英ポンド 2年4カ月ぶり安値 「合意なし」懸念拡大

29日の外国為替市場で英国の通貨ポンドが売られ、一時1ポンド=1.221ドル程度と対ドルで2017年3月以来、約2年4カ月ぶりの安値水準を付けた。ジョンソン首相や主要閣僚から欧州連合(EU)離脱に関し、強硬的な発言が相次いだことが売りを誘った。10月末の「合意なき離脱」に警戒感が広がり、下げに拍車がかかった。
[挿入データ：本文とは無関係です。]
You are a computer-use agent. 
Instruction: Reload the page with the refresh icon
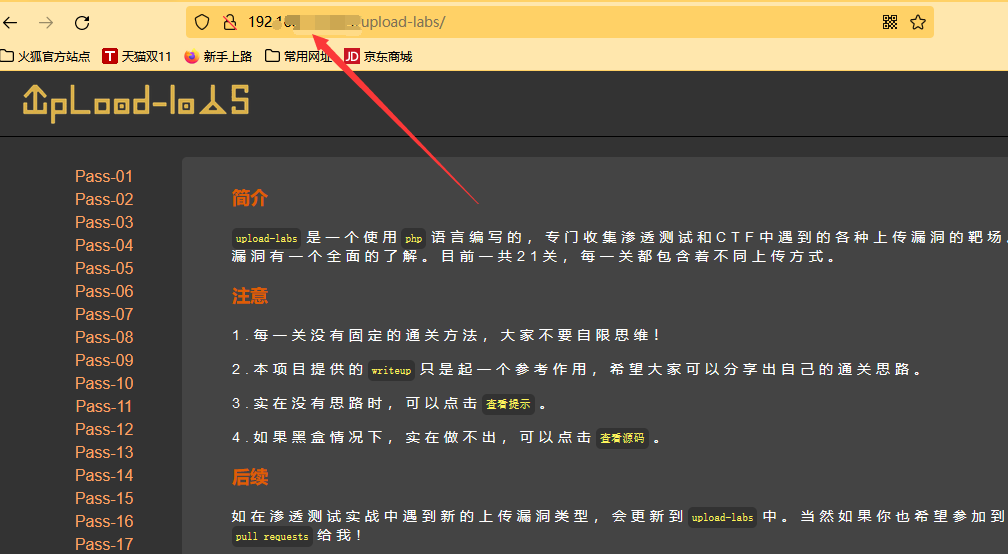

ポンドの値下がり率は前週末比で一時1%を超えた。対円でも売られ、前週末の1ポンド=134円台半ばから132円台後半へ水準を切り下げた。
ジョンソン氏は29日、訪問先の英北部スコットランドで「(メイ前政権がまとめた)EU離脱案は死んだ」と語った。有力閣僚のゴーブ・ランカスター公領相は28日付の英紙サンデー・タイムズに「合意なき離脱は今や非常に現実的な可能性がある」と寄稿し、備えを急ぐ方針を強調した。EU離脱をめぐる新政権の強硬姿勢に改めて警戒感が広がった。
市場では「10月末に向けた不透明感が強まるなかポンド買いの材料が見当たらない」(邦銀の外為トレーダー)との声が出ている。景気の先行き懸念から債券市場では英国債が買われた。英10年物国債利回りは一時0.63%程度と、16年8月以来の水準に低下(債券価格は上昇)した。